Le parquet spécial près la Cour de répression des infractions économiques et financières (CRIEF) a annoncé, jeudi 16 juillet 2026, l’ouverture d’une enquête préliminaire portant sur la gestion du Fonds spécial de riposte au Covid-19 et de stabilisation économique, institué en juillet 2020 pour atténuer les effets sanitaires et économiques de la pandémie.

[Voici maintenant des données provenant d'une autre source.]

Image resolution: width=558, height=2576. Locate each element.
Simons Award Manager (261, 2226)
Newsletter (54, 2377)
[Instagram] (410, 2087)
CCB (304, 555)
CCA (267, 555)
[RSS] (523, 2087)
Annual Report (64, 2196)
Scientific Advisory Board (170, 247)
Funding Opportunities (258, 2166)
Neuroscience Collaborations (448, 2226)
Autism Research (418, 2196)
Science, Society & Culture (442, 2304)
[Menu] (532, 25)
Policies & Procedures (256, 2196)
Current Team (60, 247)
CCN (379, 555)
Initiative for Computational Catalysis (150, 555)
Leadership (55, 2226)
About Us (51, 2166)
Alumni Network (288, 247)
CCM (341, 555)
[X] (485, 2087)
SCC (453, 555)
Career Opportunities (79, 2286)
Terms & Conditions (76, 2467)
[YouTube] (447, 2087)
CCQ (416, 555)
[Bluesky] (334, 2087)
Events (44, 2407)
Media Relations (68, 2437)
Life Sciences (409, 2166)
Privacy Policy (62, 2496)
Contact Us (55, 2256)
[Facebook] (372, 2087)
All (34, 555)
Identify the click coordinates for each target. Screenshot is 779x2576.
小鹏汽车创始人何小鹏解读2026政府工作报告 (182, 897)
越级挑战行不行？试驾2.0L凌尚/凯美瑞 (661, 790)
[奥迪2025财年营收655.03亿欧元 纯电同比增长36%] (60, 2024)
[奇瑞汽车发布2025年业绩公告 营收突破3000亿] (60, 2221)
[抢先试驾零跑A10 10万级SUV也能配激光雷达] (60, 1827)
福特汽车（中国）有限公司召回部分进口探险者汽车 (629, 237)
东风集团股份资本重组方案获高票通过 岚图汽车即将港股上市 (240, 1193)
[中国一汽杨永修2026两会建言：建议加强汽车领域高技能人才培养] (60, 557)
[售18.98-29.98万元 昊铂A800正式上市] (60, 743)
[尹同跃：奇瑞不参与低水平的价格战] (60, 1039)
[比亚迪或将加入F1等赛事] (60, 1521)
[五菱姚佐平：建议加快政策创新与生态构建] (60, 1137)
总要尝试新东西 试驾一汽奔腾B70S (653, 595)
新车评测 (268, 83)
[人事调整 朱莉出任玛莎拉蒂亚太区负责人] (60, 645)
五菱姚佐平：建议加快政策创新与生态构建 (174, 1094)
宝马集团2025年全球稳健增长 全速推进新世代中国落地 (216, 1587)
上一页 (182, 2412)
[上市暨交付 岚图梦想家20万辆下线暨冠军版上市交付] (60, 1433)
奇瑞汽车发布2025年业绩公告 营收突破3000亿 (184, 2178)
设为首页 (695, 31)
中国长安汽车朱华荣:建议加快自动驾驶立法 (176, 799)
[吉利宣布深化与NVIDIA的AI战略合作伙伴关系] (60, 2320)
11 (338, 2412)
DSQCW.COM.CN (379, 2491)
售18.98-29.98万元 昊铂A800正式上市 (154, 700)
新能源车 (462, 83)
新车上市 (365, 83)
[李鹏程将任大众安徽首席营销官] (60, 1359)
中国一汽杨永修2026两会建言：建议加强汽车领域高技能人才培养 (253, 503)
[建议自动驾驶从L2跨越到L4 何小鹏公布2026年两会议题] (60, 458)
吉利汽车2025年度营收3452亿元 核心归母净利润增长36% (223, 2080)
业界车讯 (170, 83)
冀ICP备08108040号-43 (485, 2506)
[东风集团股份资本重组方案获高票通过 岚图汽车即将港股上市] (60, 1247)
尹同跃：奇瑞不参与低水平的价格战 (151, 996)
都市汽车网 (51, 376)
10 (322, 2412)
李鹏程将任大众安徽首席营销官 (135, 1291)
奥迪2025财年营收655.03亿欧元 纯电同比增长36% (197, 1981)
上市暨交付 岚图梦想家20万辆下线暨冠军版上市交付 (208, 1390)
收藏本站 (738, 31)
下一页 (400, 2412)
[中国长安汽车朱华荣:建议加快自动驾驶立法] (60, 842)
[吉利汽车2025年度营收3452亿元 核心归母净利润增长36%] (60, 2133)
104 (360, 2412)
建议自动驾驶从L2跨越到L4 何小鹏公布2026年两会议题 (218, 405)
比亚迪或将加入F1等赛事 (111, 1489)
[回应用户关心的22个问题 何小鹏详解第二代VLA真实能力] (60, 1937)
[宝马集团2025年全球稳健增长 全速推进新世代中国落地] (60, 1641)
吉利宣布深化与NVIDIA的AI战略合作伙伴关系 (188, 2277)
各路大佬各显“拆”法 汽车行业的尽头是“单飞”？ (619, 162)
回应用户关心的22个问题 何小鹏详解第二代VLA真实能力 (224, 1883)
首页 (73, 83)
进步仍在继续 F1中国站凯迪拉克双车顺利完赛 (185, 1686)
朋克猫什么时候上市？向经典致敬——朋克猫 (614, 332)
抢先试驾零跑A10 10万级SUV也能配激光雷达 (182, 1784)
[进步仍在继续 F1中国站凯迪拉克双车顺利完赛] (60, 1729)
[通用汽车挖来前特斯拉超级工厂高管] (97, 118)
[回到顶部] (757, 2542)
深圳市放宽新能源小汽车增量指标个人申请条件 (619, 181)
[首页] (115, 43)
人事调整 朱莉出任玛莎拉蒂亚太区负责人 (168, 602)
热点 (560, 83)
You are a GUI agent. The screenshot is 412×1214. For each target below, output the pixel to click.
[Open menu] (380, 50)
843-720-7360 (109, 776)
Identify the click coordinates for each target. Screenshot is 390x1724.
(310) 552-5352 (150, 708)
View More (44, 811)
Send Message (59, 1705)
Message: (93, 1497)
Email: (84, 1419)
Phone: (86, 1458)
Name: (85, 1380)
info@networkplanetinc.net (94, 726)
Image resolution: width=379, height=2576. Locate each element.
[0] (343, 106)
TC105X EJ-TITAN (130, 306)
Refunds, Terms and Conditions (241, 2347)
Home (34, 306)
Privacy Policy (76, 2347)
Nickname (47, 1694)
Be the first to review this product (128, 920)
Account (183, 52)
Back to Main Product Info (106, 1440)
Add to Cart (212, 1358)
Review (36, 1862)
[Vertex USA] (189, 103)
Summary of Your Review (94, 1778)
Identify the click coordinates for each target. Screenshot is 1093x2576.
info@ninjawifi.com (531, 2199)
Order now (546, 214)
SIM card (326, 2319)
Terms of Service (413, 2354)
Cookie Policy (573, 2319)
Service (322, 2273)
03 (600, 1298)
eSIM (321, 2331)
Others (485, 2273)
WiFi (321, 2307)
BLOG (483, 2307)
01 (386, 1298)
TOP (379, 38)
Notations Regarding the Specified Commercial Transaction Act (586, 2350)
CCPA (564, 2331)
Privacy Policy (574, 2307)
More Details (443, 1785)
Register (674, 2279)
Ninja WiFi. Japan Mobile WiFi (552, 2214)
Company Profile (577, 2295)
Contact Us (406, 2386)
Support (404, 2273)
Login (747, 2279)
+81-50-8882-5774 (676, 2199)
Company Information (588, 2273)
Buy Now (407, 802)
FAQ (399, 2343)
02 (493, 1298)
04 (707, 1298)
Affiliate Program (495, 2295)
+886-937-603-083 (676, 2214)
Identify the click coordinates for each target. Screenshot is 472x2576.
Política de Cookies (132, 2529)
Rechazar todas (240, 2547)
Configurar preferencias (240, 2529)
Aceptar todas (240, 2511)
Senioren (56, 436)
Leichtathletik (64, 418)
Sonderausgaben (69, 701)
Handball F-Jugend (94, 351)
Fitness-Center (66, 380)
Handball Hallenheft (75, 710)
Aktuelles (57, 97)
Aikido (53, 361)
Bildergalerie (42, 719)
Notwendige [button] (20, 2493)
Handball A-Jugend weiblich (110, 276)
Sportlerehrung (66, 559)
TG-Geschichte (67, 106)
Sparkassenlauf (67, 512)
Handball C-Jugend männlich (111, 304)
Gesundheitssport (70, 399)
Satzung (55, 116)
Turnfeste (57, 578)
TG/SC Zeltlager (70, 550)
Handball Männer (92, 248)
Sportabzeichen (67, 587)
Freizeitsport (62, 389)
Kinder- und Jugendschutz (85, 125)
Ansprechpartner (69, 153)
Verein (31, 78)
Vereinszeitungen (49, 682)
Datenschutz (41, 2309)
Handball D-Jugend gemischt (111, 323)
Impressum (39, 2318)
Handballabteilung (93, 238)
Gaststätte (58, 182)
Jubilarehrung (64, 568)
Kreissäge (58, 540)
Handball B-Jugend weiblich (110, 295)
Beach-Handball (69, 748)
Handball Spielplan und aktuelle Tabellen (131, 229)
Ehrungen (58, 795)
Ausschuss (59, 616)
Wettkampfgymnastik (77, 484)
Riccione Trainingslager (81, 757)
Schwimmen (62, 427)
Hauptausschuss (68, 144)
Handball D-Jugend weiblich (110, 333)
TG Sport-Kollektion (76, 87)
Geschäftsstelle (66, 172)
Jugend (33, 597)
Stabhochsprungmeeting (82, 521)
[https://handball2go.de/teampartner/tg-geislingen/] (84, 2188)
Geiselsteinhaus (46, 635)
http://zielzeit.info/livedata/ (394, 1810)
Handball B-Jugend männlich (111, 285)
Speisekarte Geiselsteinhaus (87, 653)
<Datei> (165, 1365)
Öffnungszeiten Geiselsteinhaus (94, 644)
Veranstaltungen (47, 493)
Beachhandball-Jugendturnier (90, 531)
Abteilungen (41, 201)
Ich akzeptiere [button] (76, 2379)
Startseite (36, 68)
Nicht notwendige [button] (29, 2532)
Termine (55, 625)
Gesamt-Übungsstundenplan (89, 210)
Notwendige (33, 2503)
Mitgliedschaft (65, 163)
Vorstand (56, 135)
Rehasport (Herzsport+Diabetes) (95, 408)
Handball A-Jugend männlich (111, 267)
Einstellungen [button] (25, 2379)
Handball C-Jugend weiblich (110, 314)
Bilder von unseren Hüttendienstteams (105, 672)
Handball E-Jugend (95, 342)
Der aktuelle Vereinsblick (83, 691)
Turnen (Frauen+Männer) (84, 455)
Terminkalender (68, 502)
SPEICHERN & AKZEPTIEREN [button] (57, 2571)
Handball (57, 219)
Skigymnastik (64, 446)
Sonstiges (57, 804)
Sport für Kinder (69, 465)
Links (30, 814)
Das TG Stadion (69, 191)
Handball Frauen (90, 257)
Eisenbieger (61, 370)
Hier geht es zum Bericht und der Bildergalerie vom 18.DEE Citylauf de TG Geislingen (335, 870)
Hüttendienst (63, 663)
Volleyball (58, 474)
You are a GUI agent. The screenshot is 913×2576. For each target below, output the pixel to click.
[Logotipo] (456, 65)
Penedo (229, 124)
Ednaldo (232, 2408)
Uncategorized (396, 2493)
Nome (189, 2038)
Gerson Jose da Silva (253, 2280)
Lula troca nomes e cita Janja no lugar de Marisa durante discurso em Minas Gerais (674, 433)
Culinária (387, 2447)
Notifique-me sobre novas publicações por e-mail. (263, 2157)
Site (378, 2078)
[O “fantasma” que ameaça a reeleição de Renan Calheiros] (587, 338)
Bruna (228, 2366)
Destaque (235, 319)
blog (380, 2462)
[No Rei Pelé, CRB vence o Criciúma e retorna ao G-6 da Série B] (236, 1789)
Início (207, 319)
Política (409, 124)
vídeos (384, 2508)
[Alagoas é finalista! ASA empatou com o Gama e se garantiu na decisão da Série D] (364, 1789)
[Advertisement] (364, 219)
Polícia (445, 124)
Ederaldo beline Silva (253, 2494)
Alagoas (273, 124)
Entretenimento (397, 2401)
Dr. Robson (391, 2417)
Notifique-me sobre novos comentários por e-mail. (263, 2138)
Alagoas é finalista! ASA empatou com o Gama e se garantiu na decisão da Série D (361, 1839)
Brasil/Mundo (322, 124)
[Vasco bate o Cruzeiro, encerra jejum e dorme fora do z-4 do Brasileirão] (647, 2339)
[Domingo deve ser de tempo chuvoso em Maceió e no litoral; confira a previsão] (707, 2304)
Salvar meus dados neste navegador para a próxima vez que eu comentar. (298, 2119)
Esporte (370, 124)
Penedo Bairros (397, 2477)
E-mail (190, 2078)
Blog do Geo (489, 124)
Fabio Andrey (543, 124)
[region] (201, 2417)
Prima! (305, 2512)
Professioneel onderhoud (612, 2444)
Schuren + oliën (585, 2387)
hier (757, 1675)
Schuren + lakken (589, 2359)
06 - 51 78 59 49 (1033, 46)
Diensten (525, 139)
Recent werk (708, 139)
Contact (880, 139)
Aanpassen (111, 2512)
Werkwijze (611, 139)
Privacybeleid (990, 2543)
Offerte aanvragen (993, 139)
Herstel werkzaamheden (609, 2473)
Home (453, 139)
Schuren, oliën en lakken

Dans une réquisition adressée à plusieurs services spécialisés, notamment l’Office de répression des délits économiques et financiers (ORDEF), la Direction centrale de la Police judiciaire (DPJ) et le Secrétariat à la Présidence chargé des services spéciaux et de la lutte contre le crime organisé, le parquet fonde sa démarche sur les conclusions du rapport définitif de la Cour des comptes.
Ce document, rappelons-le, met en exergue des irrégularités présumées dans l’utilisation des ressources du fonds.
Selon les termes de la réquisition, les investigations devront porter sur des faits susceptibles d’être qualifiés de détournement de deniers publics, faux et usage de faux en écriture publique, concussion, corruption, prise illégale d’intérêts ainsi que des manquements aux règles de passation des marchés publics.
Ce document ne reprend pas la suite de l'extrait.